Items drawn from a data source
■ ■ ■ ■

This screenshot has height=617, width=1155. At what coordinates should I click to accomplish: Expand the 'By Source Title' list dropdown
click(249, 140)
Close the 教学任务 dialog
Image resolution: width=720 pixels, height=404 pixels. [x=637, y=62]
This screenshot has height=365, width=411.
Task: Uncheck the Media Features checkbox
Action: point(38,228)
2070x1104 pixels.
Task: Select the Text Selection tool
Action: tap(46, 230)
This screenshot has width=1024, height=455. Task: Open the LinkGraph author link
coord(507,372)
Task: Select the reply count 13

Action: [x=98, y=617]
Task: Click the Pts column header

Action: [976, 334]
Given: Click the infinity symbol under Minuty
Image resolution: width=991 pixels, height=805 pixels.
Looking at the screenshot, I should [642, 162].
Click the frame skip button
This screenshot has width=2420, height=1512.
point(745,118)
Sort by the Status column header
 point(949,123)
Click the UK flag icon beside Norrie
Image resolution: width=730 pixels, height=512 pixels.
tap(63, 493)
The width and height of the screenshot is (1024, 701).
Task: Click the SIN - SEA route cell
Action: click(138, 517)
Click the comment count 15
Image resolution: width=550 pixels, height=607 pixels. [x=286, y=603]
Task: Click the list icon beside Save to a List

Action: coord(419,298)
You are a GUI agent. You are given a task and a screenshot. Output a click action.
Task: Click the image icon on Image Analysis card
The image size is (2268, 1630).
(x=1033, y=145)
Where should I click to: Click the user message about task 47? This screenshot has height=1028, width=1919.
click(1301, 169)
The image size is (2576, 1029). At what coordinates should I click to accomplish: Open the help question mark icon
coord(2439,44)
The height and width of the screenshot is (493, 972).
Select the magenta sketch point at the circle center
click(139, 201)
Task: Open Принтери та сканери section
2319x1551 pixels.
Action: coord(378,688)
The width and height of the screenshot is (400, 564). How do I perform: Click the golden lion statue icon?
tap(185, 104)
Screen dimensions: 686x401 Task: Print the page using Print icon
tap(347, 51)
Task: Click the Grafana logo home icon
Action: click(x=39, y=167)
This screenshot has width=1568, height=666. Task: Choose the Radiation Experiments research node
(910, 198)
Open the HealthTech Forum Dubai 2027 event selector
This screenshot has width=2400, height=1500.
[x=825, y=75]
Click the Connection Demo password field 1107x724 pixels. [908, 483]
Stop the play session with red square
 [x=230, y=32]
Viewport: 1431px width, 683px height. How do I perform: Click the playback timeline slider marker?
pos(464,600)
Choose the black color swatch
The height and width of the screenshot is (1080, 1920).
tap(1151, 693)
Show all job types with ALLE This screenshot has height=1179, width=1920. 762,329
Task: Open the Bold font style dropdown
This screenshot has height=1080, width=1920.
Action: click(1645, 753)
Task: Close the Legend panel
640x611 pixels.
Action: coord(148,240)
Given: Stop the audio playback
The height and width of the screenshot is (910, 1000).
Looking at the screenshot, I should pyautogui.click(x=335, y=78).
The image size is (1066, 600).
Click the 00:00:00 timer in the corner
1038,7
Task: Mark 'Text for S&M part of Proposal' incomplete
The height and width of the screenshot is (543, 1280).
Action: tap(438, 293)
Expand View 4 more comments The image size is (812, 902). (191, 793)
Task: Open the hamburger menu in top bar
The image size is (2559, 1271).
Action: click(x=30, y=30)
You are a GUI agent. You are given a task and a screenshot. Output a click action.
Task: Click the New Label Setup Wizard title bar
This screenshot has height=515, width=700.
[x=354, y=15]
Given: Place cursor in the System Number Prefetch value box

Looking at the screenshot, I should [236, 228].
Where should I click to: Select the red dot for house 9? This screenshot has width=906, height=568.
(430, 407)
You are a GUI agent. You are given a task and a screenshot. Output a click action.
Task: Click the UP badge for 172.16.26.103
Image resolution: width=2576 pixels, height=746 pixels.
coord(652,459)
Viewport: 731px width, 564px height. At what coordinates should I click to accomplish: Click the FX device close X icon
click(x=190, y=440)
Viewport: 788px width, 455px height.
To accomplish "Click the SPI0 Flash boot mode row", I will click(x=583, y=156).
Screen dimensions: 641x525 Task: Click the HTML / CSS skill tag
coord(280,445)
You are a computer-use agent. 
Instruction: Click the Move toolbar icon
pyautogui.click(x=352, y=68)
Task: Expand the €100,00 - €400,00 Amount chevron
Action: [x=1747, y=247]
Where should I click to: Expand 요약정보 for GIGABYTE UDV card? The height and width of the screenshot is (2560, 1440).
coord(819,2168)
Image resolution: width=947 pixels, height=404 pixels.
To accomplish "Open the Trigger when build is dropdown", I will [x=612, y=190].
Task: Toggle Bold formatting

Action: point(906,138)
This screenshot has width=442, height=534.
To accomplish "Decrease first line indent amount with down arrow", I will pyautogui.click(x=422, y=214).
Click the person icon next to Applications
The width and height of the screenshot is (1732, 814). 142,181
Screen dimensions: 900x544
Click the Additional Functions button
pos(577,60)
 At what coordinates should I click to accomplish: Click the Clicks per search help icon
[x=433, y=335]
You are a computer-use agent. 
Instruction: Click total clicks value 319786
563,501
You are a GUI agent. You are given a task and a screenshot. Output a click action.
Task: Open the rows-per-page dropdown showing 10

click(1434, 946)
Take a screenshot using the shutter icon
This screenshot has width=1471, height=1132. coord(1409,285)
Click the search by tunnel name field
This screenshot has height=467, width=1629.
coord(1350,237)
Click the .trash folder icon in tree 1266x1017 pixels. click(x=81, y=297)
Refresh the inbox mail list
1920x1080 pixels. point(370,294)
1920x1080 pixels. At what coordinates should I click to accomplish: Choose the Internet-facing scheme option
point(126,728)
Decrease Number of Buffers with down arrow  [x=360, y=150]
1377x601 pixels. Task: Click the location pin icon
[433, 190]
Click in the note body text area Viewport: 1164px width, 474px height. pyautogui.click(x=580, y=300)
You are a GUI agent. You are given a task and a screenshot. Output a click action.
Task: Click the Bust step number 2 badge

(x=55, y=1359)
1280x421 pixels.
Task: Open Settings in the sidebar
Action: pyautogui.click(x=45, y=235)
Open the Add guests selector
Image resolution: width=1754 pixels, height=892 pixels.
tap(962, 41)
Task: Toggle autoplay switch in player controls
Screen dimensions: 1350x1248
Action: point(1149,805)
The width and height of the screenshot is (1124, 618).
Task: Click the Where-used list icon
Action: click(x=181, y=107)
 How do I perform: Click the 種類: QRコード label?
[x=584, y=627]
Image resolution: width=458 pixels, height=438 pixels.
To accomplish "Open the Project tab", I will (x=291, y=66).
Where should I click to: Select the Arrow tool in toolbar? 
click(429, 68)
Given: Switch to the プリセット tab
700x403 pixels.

■ ■ ■ ■

= Stated exercise =
Reproduce the part that opens with the line containing "Task: Click the list" and closes with the line containing "(x=1033, y=145)", both included, keeping the requests intact and offsetting every coordinate in the answers by 58.

= The reply =
Task: Click the list icon beside Save to a List

Action: coord(477,356)
You are a GUI agent. You are given a task and a screenshot. Output a click action.
Task: Click the image icon on Image Analysis card
The image size is (2268, 1630).
(x=1091, y=203)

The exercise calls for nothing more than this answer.